Ты враг или друг?
- 1 year ago
- 0
- 0
«Враг» ( нем. Der Feind ) — рассказ Эриха Мария Ремарка . Впервые напечатан 29 марта 1930 г. в журнале Кольес на английском языке ( Спрингфилд , Огайо ).
Основная тема рассказа воспоминания школьного друга, лейтенанта Людвига Брайера о Первой мировой войне , когда он воевал на стороне Германии . Когда его спросили о самых запоминающих моментах, которые он пережил во время войны он вспомнил не о крупнейших сражениях, на которых он побывал, а об истории, которая произошла в тылу. В тёплые дни августа , когда после тяжёлого сражения подразделение в котором он состоял, перевели подальше от фронта , для пополнения и отдыха. После санитарной обработки, немного отдохнув, он вместе с товарищами вышел за пределы деревни, через некоторое время они наткнулись на охраняемое фабричное здание, в котором под охраной содержались французские военнопленные . В этот момент, он пожалуй за всю войну , впервые осознал , что воюет против людей .
Здесь я впервые увидел пленных, их было много, они сидели, лежали, курили — французы без оружия.
Меня поразил внезапный шок; я даже посмеялся над собой.
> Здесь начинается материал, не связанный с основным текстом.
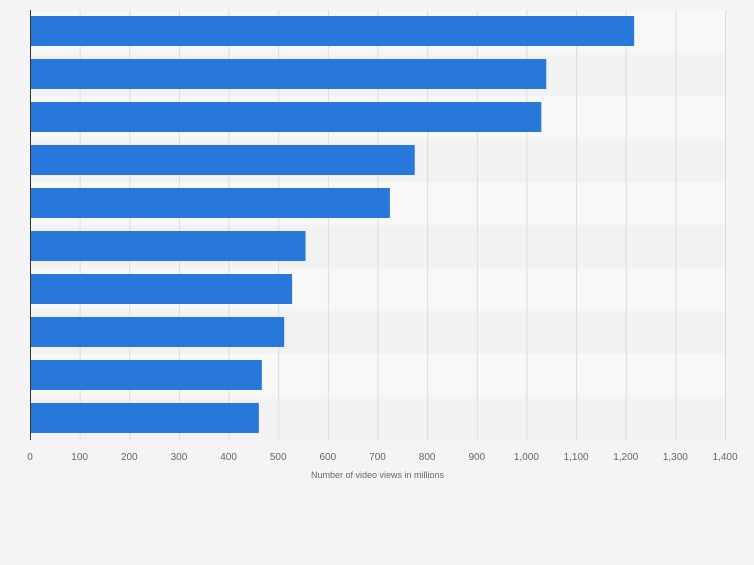 The image size is (754, 565). What do you see at coordinates (80, 458) in the screenshot?
I see `x-tick-label: 100` at bounding box center [80, 458].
Меня поразило, что они были такими же людьми, как и мы. Но факт оставался фактом: я — вот ведь странно, ей богу, — до сих пор никогда над этим не задумывался. Французы? Это были враги, которых следовало убивать , потому что они хотели разрушить Германию…
…Они стали врагами, только когда получили оружие . Это заставило меня задуматься, хотя я знал, что моя логика небезупречна. Но мне мерещилось, что именно оружие навязало нам войну. В мире стало столько оружия, что оно одержало верх над людьми и превратило их во врагов…
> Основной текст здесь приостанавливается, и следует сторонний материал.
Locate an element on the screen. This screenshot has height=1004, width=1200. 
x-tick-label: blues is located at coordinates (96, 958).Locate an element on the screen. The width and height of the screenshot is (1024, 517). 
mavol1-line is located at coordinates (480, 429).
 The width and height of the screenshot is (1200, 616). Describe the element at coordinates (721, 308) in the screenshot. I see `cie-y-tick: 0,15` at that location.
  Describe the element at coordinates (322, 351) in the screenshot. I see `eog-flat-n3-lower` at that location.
Спустя несколько недель, он снова находился на линии фронта. Между немцами и французами шла « окопная война ».
Французская линия придвинулась довольно близко к нашей, но позиции были хорошо укреплены, а кроме того, скажем так, почти ничего не происходило. Каждое утро ровно в семь артиллерия обменивалась несколькими залпами — утреннее приветствие, в полдень — снова небольшой салют, а ближе к вечеру — обычное благословение. Мы принимали солнечные ванны перед блиндажами и даже решались перед сном стягивать сапоги.
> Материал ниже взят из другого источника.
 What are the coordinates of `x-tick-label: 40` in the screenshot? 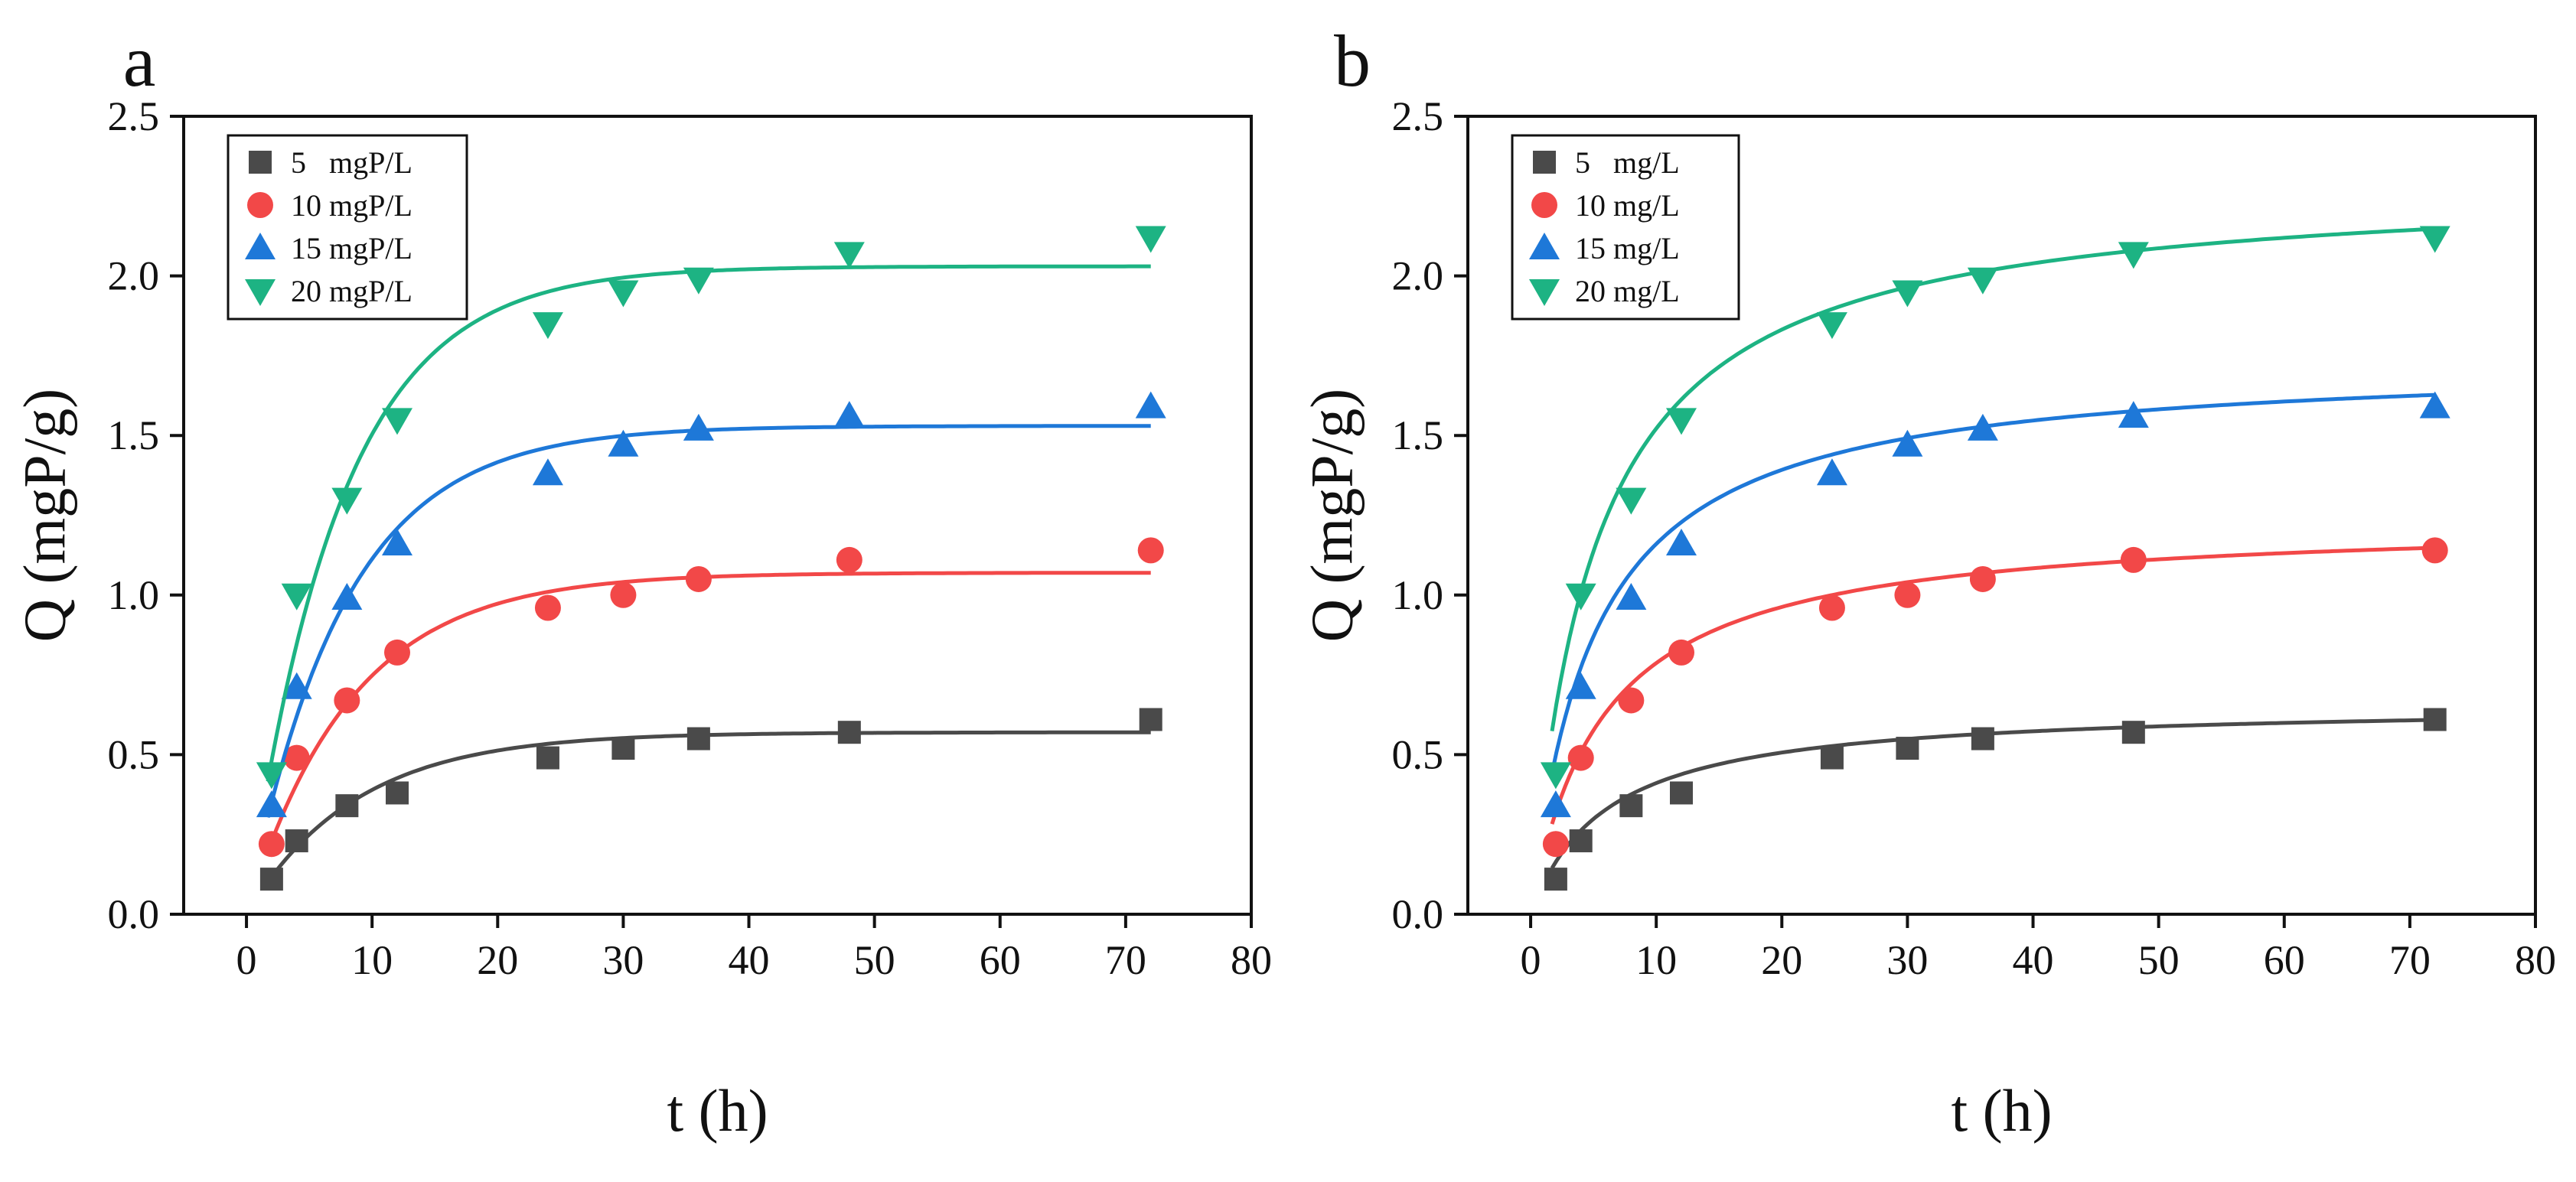 It's located at (2034, 960).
В этот период между войсками, стихийно на всей линии « Западного фронта » происходили « братания », в которых участвовал и сам автор повествования. Они с Французами обменивались посылками, которые стали происходить регулярно
Вытянулась рука, державшая свёрток. А потом человек медленно перелез через колючую проволоку и пополз к нам по-пластунски, время от времени размахивая носовым платком и возбуждённо смеясь. Примерно на середине нейтральной полосы он остановился и положил свёрток. Несколько раз указал на него, рассмеялся, кивнул и пополз назад. Это привело нас в необычайное возбуждение. Почти мальчишеское чувство, что мы делаем что то запретное, чувство, что мы кого то перехитрили и просто естественное желание получить хорошие вещи, лежавшие перед нами, смешалось с чувством свободы, независимости, триумфа над механизмом смерти. То же чувство я испытывал, когда стоял среди пленных, словно в представление о «враге» победоносно проникла человечность, и мне хотелось внести свой вклад в этот триумф.
Но всё изменил трагический случай, когда к ним на фронт, с целью поднятия патриотического духа, прибыл майор, который не понимал общего психологического настроя солдат по обе стороны фронта и лишь приблизительно знал о тех ежедневных встречах, которые происходили между солдатами, и был настроен более чем решительно. Немецкие солдаты успели предупредить французов, но это не помешало трагедии. Во время одной из вылазок майор выстрелил во французского солдата, что спровоцировало движение по всему фронту и тяжёлые бои.
Но было уже поздно. Майор уже выстрелил. Со слабым криком человек на той стороне исчез. На мгновение установилась гробовая тишина. Потом мы услышали страшный крик, и начался шквальный огонь.
— Огонь! Они наступают! — вопил майор.
Тогда и мы открыли огонь. Мы заряжали и стреляли, как сумасшедшие, заряжали и стреляли, только, чтобы забыть про ту ужасную минуту…
…После этого случая проявления враждебности снова проходили по расписанию; сигаретами мы больше не обменивались, а потери возрастали. С тех пор со мной много чего случилось. Я видел, как гибли сотни людей; сам убил не одного; я очерствел и стал бесчувственным. Прошли годы. Но всё это время я боялся вспоминать тот слабый крик под дождём.